摂食障害専門カウンセリング
中村綾子です。
メルマガ読者さまからのご質問に回答しています。
注意:
ブログ上での回答は、こちらの判断で言葉を補ったり質問の内容を一部修正したりしていることをあらかじめご了承ください。
また全ての摂食障害の方に当てはまるとは限りませんことも、併せてご了承ください。
◆メルマガ読者さまからのご質問
娘(34歳)の過食嘔吐の件で相談させて頂きます。
高校1年より単身Nzに留学、この頃より過食が始まり現在に至っています。
最近1人暮らしをしたいと自分でアパートを見つけたのですが、はたして、母親として賛成していいものか非常に悩んでご相談させて頂きました。
私も摂食障害の真っ最中だった頃、ひとり暮らしをしたことがありますが・・・
それは大失敗でした。
また私自身の経験だけではなく、普段の摂食障害専門カウンセリングでお伝えしている内容なども併せて、今回のブログ記事でお届けいたします。
摂食障害の一人暮らしはNGです
最初に結論です。
私は、自らの経験からも多くのクライアント様とのカウンセリング経験からも、
摂食障害の一人暮らしには反対です。
理由はただ1つ。
キケンだから、です。

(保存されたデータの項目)
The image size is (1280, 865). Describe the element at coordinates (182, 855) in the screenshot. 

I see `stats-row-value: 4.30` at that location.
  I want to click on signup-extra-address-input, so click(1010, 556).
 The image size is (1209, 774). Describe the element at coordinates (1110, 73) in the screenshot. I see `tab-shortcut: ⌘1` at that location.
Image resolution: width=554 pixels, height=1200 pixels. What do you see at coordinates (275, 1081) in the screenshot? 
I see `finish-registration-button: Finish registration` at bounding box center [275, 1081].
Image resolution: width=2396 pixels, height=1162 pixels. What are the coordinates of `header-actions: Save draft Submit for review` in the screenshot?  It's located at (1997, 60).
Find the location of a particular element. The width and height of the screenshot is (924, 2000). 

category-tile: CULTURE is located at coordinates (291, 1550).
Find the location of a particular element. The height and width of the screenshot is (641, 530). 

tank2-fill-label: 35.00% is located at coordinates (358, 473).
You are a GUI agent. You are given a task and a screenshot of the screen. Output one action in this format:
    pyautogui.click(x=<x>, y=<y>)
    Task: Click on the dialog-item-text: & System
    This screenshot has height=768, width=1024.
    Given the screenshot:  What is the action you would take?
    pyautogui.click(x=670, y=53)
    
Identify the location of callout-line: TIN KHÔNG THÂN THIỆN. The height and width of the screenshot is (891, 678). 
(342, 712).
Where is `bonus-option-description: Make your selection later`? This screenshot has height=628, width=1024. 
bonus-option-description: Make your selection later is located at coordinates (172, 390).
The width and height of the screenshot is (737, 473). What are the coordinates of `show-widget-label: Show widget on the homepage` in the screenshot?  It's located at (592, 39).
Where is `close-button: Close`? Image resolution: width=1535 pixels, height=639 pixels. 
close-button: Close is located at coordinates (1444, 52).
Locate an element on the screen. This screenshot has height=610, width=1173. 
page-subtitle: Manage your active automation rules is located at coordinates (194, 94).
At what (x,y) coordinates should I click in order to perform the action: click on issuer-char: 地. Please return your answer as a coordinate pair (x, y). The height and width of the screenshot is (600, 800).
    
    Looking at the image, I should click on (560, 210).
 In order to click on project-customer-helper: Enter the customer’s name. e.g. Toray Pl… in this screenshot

課題と練習:
A – 摂食障害と一人暮らしについての文章で、筆者が一人暮らしに反対する理由は何と書かれていますか。
B – 摂食障害と一人暮らしについての文章から、「また全ての摂食障害の方に当てはまるとは限りませんことも、併せてご了承ください。」で始まり「ログ記事でお届けいたします。」まで続く部分を、一字も変えずに抜き出して返してください。

この問題の解答:
A – キケンだから、です。

B –
また全ての摂食障害の方に当てはまるとは限りませんことも、併せてご了承ください。
◆メルマガ読者さまからのご質問
娘(34歳)の過食嘔吐の件で相談させて頂きます。
高校1年より単身Nzに留学、この頃より過食が始まり現在に至っています。
最近1人暮らしをしたいと自分でアパートを見つけたのですが、はたして、母親として賛成していいものか非常に悩んでご相談させて頂きました。
私も摂食障害の真っ最中だった頃、ひとり暮らしをしたことがありますが・・・
それは大失敗でした。
また私自身の経験だけではなく、普段の摂食障害専門カウンセリングでお伝えしている内容なども併せて、今回のブログ記事でお届けいたします。